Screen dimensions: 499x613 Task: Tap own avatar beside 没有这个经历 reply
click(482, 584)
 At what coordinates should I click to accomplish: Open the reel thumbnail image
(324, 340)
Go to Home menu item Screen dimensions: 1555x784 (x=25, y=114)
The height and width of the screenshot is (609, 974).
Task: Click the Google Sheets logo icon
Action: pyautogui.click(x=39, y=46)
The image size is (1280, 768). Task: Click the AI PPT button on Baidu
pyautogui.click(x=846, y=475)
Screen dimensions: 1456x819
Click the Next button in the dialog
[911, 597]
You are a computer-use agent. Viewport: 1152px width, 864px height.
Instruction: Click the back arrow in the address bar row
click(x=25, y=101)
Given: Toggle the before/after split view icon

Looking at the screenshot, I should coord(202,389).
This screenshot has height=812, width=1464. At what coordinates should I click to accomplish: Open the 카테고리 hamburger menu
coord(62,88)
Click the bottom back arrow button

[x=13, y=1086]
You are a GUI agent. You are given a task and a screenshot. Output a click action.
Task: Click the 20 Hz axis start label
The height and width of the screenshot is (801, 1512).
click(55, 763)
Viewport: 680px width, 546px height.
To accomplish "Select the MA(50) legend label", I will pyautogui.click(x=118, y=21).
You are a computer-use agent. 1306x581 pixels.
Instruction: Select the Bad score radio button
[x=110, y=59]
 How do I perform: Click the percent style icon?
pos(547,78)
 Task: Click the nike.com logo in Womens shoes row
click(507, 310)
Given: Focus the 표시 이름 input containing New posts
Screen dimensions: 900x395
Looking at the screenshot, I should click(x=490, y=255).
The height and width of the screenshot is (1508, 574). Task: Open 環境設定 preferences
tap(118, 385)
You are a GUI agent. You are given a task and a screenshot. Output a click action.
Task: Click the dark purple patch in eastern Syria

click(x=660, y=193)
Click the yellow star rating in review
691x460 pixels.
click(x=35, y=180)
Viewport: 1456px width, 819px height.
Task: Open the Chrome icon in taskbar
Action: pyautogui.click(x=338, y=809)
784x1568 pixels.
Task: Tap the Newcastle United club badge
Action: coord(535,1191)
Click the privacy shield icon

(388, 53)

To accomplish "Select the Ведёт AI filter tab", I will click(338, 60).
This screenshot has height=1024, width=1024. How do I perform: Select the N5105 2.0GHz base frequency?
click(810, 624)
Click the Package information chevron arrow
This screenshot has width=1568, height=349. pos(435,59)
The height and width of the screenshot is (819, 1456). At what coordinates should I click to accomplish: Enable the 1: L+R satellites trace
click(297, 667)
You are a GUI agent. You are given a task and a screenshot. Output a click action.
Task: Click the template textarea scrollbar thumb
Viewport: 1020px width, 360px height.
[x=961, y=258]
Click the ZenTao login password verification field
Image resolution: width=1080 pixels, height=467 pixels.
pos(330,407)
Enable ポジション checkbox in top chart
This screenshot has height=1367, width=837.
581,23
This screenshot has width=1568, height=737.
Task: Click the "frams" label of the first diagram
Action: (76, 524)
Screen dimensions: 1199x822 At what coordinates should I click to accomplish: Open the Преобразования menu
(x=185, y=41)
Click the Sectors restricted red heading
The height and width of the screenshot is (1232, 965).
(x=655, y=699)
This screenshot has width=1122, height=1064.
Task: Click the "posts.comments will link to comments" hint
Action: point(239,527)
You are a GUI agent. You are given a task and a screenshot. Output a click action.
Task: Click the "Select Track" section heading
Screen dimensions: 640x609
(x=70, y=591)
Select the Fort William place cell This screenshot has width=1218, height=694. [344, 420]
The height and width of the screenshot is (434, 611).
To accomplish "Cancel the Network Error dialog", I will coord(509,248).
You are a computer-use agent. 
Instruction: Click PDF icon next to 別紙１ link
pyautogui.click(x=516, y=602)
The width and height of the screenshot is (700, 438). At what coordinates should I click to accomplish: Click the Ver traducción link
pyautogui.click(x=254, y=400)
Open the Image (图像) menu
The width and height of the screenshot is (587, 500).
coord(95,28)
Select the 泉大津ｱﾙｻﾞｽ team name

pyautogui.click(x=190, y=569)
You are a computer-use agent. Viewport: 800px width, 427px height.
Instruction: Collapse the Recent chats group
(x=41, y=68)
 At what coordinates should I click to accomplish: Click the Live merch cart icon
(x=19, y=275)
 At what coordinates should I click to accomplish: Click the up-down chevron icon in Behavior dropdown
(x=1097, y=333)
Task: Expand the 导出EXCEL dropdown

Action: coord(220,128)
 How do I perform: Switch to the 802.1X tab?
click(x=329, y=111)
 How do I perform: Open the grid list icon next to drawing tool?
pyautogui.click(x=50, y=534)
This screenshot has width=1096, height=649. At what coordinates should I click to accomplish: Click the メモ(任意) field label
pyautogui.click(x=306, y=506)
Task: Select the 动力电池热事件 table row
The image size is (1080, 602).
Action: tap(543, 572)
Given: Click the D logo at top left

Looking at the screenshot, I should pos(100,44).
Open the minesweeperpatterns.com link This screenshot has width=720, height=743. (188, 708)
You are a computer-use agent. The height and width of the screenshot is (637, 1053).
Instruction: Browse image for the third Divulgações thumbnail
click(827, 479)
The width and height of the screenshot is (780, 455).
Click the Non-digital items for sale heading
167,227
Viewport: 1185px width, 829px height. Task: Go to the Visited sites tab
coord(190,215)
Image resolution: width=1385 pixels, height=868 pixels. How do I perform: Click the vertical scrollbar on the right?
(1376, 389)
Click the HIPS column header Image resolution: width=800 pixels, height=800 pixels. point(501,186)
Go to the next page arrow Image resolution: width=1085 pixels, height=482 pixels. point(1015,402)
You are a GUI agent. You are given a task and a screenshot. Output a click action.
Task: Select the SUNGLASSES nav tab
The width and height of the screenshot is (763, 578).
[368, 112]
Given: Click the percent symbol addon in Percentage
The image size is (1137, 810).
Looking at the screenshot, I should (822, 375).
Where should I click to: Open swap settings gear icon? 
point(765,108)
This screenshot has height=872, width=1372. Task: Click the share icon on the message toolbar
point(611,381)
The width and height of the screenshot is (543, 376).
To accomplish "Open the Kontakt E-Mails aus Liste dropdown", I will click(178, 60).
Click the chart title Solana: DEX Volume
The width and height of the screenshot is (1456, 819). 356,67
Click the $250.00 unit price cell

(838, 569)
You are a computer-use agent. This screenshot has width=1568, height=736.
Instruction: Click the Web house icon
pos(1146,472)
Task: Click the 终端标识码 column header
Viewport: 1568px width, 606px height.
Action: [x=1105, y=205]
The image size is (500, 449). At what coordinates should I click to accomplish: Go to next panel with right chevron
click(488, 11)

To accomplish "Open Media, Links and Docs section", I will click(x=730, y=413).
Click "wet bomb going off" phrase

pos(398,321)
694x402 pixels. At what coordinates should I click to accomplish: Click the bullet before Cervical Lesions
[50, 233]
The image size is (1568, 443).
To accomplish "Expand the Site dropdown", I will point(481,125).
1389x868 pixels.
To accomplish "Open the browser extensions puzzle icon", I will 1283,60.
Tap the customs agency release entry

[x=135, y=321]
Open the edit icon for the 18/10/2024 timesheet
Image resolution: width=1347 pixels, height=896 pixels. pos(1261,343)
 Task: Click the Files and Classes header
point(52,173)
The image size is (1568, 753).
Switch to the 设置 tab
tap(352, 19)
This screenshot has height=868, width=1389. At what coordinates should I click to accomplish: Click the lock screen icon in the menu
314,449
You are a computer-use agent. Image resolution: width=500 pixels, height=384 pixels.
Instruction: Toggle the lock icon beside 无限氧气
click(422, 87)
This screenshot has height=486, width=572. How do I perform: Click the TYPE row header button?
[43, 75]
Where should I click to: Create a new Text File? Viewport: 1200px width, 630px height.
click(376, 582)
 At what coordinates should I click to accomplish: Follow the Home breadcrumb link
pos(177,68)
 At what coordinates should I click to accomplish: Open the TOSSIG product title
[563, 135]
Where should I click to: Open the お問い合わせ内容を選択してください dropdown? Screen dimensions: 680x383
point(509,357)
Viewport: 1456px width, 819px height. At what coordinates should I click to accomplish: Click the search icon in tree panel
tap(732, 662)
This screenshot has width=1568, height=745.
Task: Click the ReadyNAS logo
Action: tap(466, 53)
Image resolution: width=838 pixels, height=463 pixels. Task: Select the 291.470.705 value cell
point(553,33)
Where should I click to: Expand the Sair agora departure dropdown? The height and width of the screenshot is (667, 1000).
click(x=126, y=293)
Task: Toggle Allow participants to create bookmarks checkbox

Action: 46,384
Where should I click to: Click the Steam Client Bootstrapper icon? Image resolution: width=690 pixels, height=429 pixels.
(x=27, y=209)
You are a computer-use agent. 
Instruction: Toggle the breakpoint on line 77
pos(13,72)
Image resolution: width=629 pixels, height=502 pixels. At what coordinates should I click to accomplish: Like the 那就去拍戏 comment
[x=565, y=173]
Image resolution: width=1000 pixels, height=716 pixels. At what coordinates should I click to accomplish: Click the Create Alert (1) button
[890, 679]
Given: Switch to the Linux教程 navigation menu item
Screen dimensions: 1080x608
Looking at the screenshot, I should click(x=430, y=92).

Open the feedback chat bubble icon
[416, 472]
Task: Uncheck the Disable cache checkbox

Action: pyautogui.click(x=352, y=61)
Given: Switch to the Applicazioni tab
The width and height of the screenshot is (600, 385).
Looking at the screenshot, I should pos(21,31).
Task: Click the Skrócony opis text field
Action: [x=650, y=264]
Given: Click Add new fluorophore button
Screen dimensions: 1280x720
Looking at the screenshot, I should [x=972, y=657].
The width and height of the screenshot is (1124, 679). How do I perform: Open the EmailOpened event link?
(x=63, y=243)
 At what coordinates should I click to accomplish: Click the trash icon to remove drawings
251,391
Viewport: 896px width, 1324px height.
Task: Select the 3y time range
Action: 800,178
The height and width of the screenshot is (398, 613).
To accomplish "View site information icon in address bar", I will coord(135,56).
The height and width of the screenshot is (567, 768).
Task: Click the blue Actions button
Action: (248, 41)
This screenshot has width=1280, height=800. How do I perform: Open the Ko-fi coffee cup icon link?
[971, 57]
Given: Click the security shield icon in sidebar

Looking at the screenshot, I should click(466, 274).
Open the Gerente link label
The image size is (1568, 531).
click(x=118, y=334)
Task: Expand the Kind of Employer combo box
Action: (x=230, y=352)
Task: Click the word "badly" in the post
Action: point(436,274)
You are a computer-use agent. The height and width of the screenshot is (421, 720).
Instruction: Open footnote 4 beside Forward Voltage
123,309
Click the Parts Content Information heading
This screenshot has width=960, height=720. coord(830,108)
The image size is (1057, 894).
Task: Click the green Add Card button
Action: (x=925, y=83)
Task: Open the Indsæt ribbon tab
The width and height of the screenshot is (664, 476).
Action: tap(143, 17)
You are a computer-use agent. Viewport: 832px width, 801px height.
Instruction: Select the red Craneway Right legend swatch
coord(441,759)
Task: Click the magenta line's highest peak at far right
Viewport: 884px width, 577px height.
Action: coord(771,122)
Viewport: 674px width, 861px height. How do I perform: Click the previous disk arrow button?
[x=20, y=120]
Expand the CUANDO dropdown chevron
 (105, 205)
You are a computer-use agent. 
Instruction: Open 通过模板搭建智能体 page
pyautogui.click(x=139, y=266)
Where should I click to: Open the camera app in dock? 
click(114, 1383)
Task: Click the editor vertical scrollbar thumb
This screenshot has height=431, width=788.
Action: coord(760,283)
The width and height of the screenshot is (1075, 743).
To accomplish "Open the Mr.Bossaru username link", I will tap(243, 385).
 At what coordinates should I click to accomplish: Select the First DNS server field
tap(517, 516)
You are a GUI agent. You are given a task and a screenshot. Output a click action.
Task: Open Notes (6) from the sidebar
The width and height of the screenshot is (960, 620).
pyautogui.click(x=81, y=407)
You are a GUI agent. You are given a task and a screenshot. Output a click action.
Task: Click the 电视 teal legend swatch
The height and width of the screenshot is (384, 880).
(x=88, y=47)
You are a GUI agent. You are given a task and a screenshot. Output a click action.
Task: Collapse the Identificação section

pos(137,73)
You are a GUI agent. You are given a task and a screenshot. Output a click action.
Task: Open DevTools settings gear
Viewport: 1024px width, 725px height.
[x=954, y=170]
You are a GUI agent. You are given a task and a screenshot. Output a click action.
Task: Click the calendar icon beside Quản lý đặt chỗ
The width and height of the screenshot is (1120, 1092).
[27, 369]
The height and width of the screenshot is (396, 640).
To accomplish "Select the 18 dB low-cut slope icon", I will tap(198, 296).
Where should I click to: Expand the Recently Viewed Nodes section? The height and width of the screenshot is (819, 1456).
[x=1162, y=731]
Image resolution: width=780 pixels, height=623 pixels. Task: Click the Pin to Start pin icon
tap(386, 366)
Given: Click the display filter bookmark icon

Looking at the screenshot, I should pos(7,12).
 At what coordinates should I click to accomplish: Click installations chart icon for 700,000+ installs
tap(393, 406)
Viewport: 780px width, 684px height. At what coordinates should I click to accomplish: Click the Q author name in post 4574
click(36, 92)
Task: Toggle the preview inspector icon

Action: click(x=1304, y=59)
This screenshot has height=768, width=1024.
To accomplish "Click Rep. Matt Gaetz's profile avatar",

□ □ □

**Directive**
Reproduce, without any change, the part of the data that opens with the line containing "Task: Toggle Allow" and closes with the line containing "Action: (248, 41)", including both of those lines.

**Reply**
Task: Toggle Allow participants to create bookmarks checkbox

Action: 46,384
Where should I click to: Click the Steam Client Bootstrapper icon? Image resolution: width=690 pixels, height=429 pixels.
(x=27, y=209)
You are a computer-use agent. 
Instruction: Toggle the breakpoint on line 77
pos(13,72)
Image resolution: width=629 pixels, height=502 pixels. At what coordinates should I click to accomplish: Like the 那就去拍戏 comment
[x=565, y=173]
Image resolution: width=1000 pixels, height=716 pixels. At what coordinates should I click to accomplish: Click the Create Alert (1) button
[890, 679]
Given: Switch to the Linux教程 navigation menu item
Screen dimensions: 1080x608
Looking at the screenshot, I should click(x=430, y=92).

Open the feedback chat bubble icon
[416, 472]
Task: Uncheck the Disable cache checkbox

Action: pyautogui.click(x=352, y=61)
Given: Switch to the Applicazioni tab
The width and height of the screenshot is (600, 385).
Looking at the screenshot, I should pos(21,31).
Task: Click the Skrócony opis text field
Action: [x=650, y=264]
Given: Click Add new fluorophore button
Screen dimensions: 1280x720
Looking at the screenshot, I should [x=972, y=657].
The width and height of the screenshot is (1124, 679). How do I perform: Open the EmailOpened event link?
(x=63, y=243)
 At what coordinates should I click to accomplish: Click the trash icon to remove drawings
251,391
Viewport: 896px width, 1324px height.
Task: Select the 3y time range
Action: 800,178
The height and width of the screenshot is (398, 613).
To accomplish "View site information icon in address bar", I will coord(135,56).
The height and width of the screenshot is (567, 768).
Task: Click the blue Actions button
Action: (248, 41)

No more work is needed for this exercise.